What you have to do
Render the entries, starting at the beginning and ending at the line containing "(x=484, y=27)", as a two-column CSV with the headers instruction and answer. Give one row per entry, put each field in double quotes, and replace any line breaks with spaces.

(Click-target data)

==================================================

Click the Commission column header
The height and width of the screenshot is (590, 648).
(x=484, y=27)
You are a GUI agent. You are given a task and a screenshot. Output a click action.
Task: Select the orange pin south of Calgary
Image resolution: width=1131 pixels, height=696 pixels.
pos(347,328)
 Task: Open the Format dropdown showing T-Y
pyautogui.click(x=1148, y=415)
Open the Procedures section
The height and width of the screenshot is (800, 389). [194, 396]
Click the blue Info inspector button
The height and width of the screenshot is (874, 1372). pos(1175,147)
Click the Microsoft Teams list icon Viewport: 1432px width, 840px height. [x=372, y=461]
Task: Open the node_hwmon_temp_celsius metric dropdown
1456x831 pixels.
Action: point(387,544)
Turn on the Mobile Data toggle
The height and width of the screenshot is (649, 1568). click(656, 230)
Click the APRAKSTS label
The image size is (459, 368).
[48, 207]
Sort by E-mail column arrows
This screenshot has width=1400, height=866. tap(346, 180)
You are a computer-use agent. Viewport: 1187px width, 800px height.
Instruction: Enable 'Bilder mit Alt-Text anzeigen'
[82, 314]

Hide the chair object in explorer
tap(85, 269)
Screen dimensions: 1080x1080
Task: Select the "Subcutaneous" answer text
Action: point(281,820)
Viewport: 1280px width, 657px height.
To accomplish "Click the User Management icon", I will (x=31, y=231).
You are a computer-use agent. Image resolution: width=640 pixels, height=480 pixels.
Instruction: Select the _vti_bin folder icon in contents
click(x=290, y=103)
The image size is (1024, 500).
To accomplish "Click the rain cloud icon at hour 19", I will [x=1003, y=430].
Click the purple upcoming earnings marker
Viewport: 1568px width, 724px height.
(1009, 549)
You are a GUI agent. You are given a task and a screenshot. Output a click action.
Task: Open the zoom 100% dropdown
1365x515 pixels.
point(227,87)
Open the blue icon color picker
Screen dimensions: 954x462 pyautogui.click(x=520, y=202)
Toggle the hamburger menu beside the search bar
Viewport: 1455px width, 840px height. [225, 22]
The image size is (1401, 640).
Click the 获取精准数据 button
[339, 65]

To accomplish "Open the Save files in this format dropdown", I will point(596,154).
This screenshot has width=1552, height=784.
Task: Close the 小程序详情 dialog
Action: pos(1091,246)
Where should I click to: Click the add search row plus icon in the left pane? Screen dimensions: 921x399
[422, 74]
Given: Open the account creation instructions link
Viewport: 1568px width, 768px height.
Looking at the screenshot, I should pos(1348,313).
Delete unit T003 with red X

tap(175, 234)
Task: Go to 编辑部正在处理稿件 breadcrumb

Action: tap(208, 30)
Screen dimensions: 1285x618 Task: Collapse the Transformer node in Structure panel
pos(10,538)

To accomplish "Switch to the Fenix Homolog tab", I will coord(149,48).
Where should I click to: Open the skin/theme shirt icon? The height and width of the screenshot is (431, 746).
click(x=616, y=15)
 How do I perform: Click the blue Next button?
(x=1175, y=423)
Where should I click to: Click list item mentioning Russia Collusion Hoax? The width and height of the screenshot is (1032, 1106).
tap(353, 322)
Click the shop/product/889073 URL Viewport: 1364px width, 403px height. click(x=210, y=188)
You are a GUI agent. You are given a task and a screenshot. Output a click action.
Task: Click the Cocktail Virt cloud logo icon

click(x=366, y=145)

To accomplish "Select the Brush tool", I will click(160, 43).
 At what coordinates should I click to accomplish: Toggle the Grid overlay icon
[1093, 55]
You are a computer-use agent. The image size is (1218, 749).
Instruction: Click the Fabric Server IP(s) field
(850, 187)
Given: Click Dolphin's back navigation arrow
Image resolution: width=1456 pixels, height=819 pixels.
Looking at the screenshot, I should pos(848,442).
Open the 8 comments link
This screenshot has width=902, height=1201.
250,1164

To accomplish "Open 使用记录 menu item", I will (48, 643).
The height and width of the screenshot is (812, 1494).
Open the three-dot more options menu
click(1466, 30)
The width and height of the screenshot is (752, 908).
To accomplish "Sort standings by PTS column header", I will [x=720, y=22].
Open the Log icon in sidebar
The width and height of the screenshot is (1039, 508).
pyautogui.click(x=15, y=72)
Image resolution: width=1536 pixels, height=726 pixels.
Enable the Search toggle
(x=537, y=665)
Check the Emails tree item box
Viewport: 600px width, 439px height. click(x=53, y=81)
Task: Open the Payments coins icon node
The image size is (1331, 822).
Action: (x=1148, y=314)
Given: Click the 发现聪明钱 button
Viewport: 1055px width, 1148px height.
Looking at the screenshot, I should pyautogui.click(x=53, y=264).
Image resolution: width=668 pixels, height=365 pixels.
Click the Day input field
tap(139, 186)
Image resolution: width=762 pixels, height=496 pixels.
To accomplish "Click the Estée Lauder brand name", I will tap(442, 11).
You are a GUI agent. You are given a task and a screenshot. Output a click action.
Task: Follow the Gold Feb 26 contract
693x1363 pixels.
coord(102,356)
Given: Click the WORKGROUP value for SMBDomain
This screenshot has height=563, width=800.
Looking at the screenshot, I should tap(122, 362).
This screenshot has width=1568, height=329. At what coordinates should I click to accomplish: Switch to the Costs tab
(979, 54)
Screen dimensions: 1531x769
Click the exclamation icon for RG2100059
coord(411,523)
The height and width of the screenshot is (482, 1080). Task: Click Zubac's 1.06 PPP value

==================================================

The answer
instruction,answer
"Click the Commission column header The height and width of the screenshot is (590, 648).","(x=484, y=27)"